Molecule puzzles

FAU researchers examine how molecules arrange themselves on surfaces used in new technologies

It is a little like throwing pieces of a puzzle at a magnetic board and hoping they will fall into place by themselves. This is roughly what scientists do when they apply molecules to surfaces in order to create materials for new technologies such as organic solar cells. So far, they lack the knowledge to place the molecules on the surfaces in a controlled manner. A research group recently founded at FAU, funCOS, aims to provide that knowledge. The German Research Foundation (DFG) has now given the green light to the team of scientists led by Prof. Dr. Jörg Libuda, Chair of Chemistry and Pharmacy.

Scientists have modelled organic solar cells or electronic components on nature where molecules have important functions: porphyrins, for instance, absorb the sunlight during photosynthesis in plants, converting the energy and passing it on. Porphyrins are now to do the same thing in organic solar cells.

For power to be generated, however, the molecules need to be applied to carrier surfaces. The scientists place the molecules in a solvent, immerse the carrier in the solution – ‘and then you hope for as many molecules as possible to cling to the surface in an orderly manner,’ explains the speaker of funCOS, Prof. Jörg Libuda. So far, scientists still depend on serendipity: how many molecules are bound to the surface, what chemical bonds they form and which chemical reactions they trigger – the researchers can control none of these things so far. The order of the molecules is of vital importance if technologies such as our example of organic solar cells are to function: if they are placed on the surface in the wrong position or irregularly, malfunctions ensue.

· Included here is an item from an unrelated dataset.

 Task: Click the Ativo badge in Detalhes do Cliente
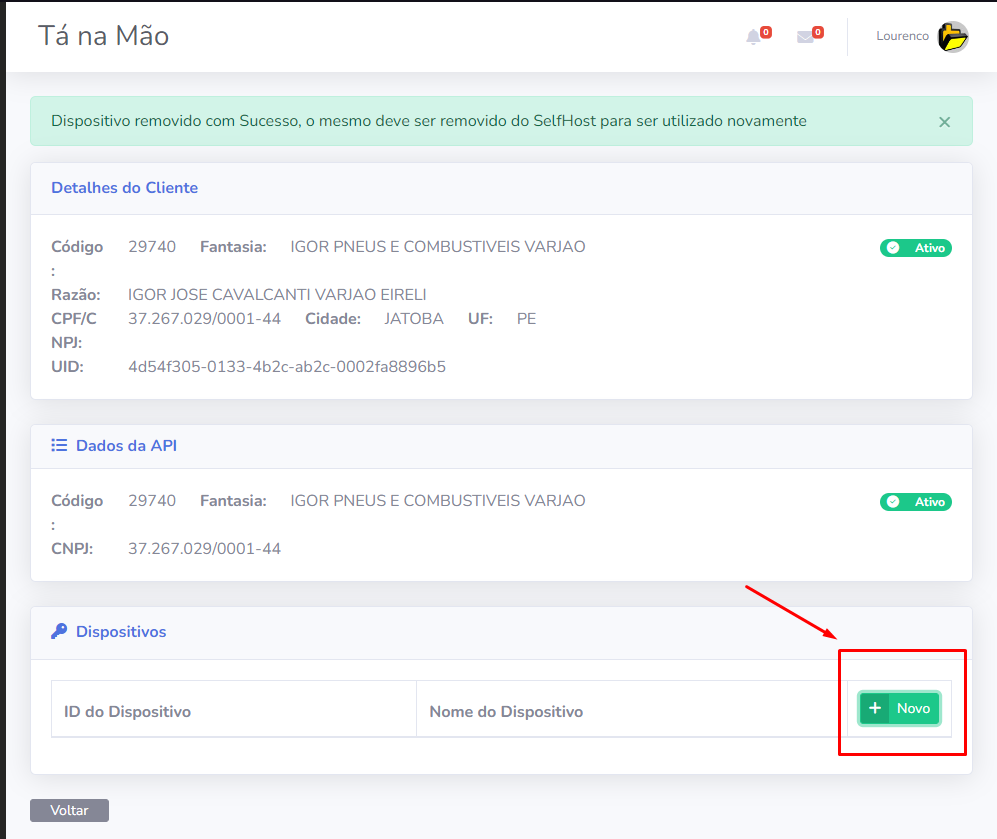tap(915, 248)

This is where the research group FOR 1878 ‘funCOS – Functional Molecular Structures on Complex Oxide Surfaces’ comes into play: 15 research groups at FAU are already examining the areas where molecules and carrier surfaces meet, which are known as molecule/oxide interfaces. ‘We want to gain control of the molecules in order to get access to certain functions, such as collecting sunlight,’ Libuda summarises the project. The research results are to be compiled in a type of modular system, allowing researchers to create bespoke, functional molecule/oxide interfaces.

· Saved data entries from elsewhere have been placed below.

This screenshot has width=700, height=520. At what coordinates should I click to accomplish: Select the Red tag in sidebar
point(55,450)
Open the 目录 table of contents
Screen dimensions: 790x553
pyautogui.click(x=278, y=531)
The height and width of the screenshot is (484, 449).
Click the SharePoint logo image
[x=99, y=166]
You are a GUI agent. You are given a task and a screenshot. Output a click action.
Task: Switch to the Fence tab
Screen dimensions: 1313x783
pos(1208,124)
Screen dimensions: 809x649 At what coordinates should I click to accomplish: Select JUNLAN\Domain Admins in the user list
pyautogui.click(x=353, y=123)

An ambitious endeavour: the scientists have to test the molecules on various surfaces and then examine them with regard to different properties. To ensure ideal test conditions, the researchers are using simplified models. ‘We have to be able to control the experimental set-up right down to the smallest atom. This is why we only use surfaces where we know the exact location of every atom,’ Libuda explains the researchers’ approach. The scientists from the Faculty of Sciences and the Faculty of Engineering are not only researching different molecules and carrier surfaces, they are also examining various aspects of their properties. ‘If you look through a microscope, you see the molecule as a little bump. The location of the molecule on the surface may be clearly visible, but the microscope does not tell you anything about chemical bonds. Another group is then tasked with that part,’ Libuda explains.